Problem to solve ▸ Please change every "Open" to "Select" in the part of the rows that opens with the line containing "Open the Вид ribbon tab" and closes with the last of the rows, and give back only those lines, all else unchanged and the pictures left out.

Exercise data ▸

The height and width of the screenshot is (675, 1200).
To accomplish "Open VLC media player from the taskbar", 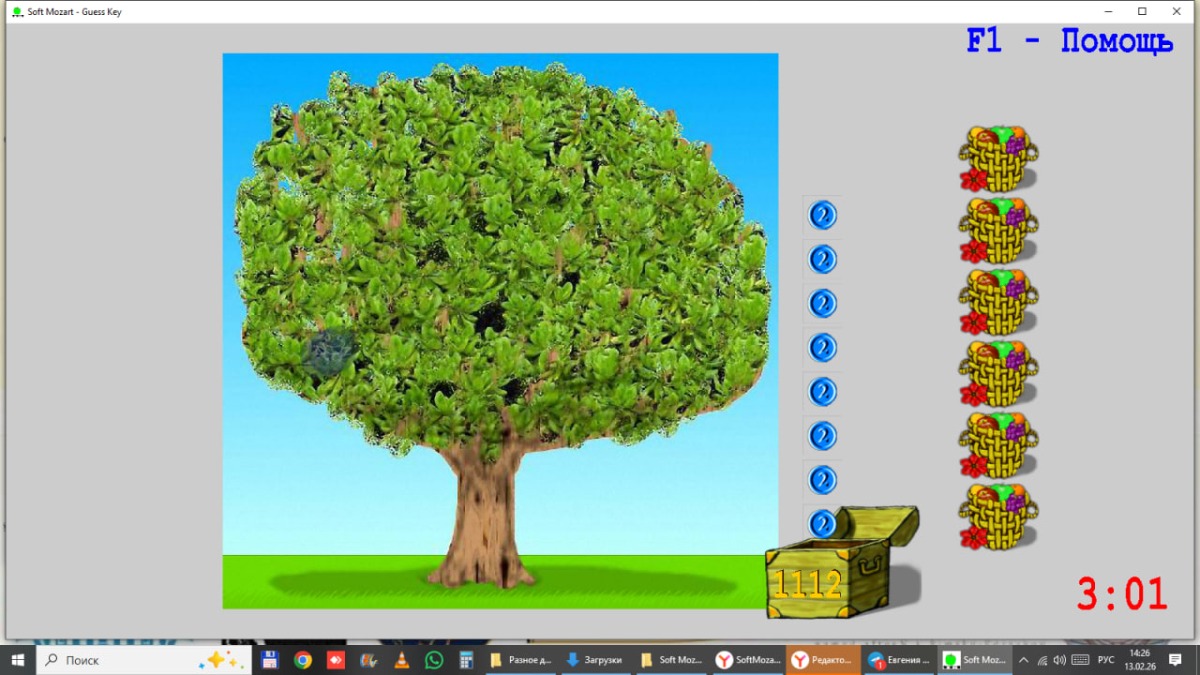I will pyautogui.click(x=401, y=660).
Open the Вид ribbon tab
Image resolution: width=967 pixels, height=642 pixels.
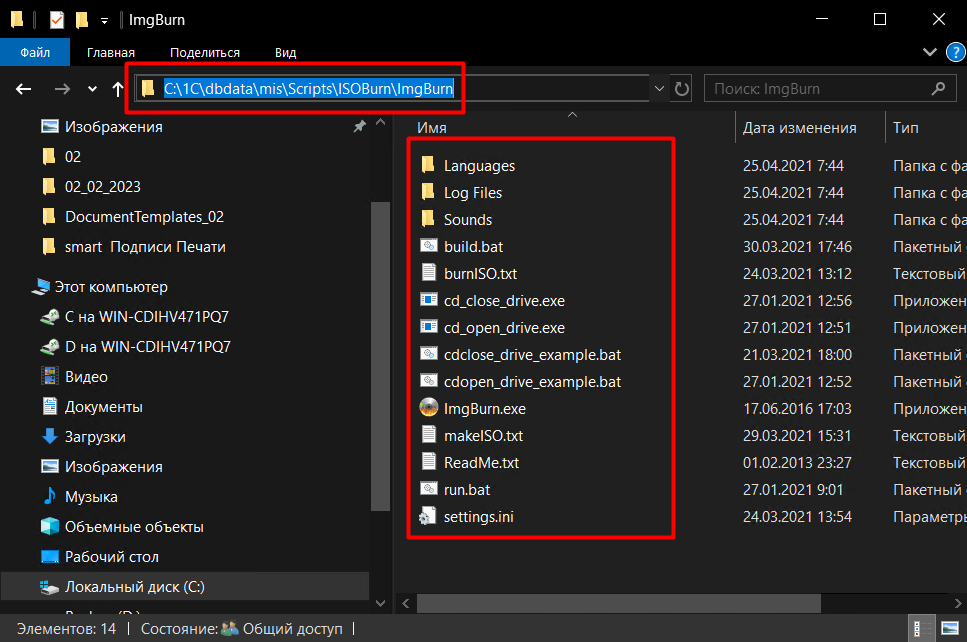(285, 52)
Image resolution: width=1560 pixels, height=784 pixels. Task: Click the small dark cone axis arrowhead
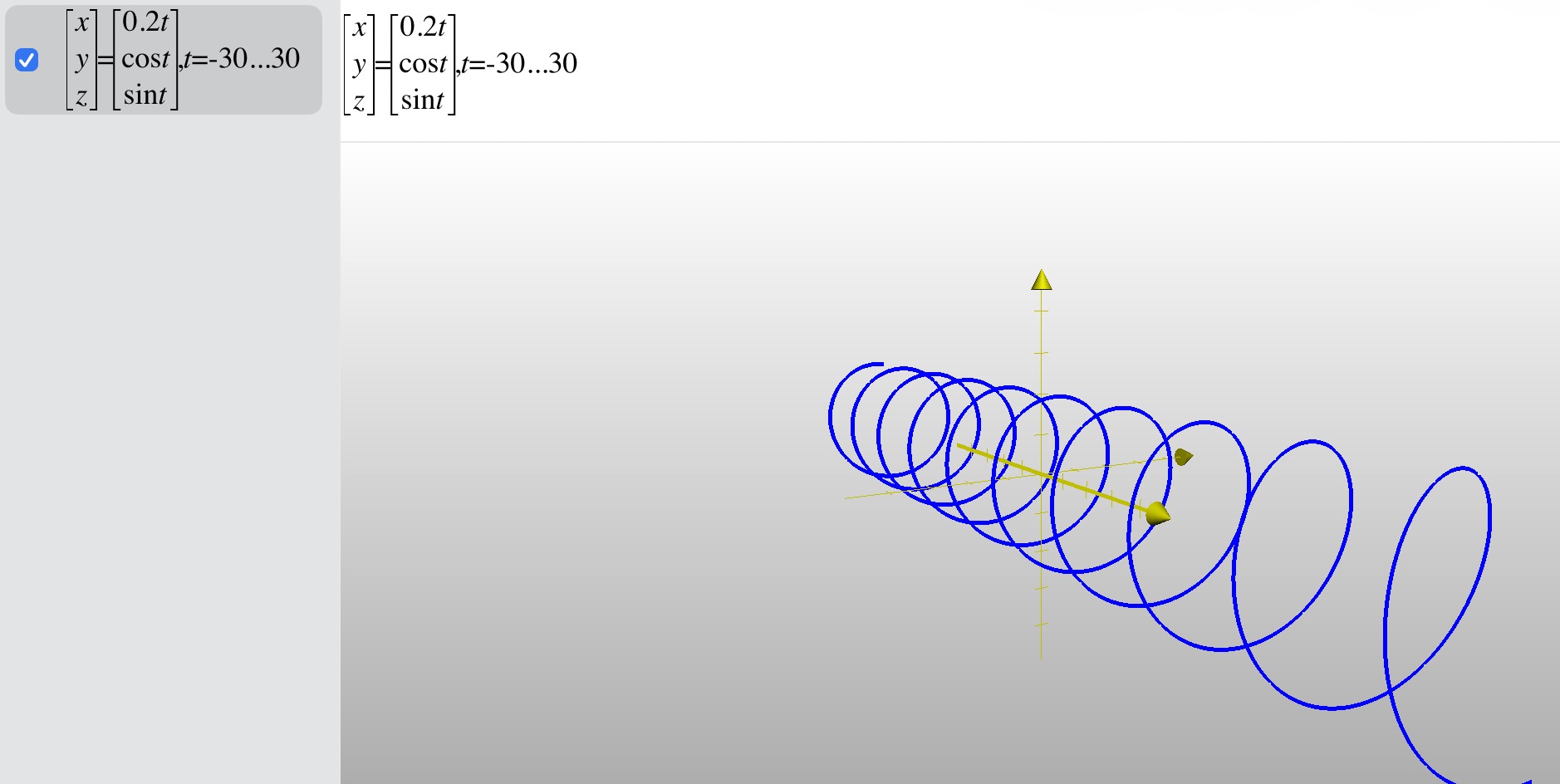[x=1183, y=457]
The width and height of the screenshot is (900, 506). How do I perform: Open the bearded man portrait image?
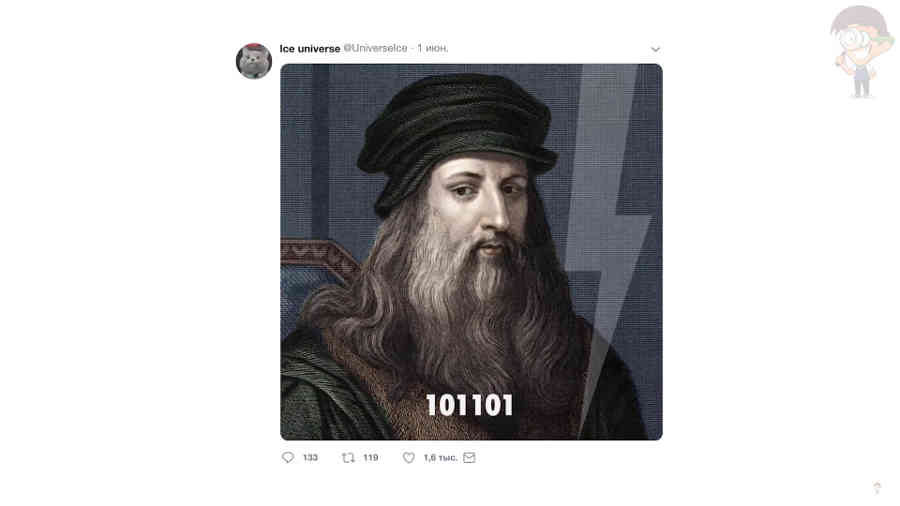click(471, 252)
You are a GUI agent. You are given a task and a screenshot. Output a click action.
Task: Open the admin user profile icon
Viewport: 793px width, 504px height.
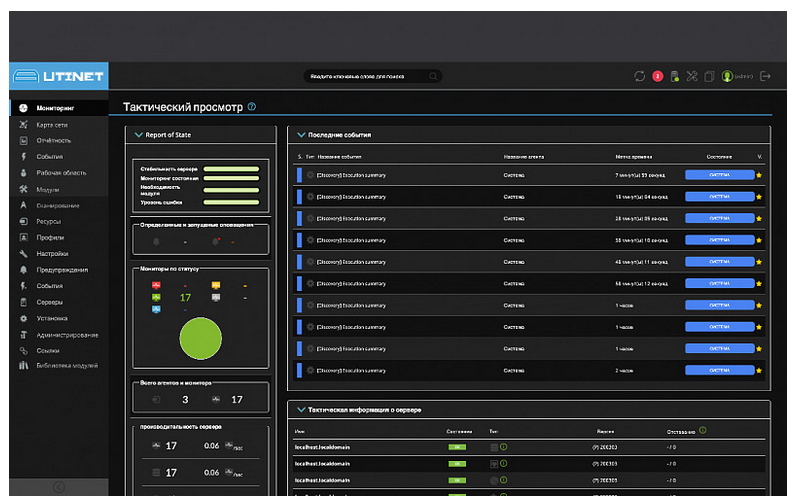click(727, 76)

Completed exercise ▸
Select the Вид ribbon tab
Image resolution: width=967 pixels, height=642 pixels.
(285, 52)
Image resolution: width=1560 pixels, height=784 pixels. Task: Click the small dark cone axis arrowhead
[x=1183, y=457]
The width and height of the screenshot is (900, 506). How do I perform: Select the bearded man portrait image?
click(471, 252)
You are a GUI agent. You are given a task and a screenshot. Output a click action.
Task: Select the admin user profile icon
Viewport: 793px width, 504px height.
click(727, 76)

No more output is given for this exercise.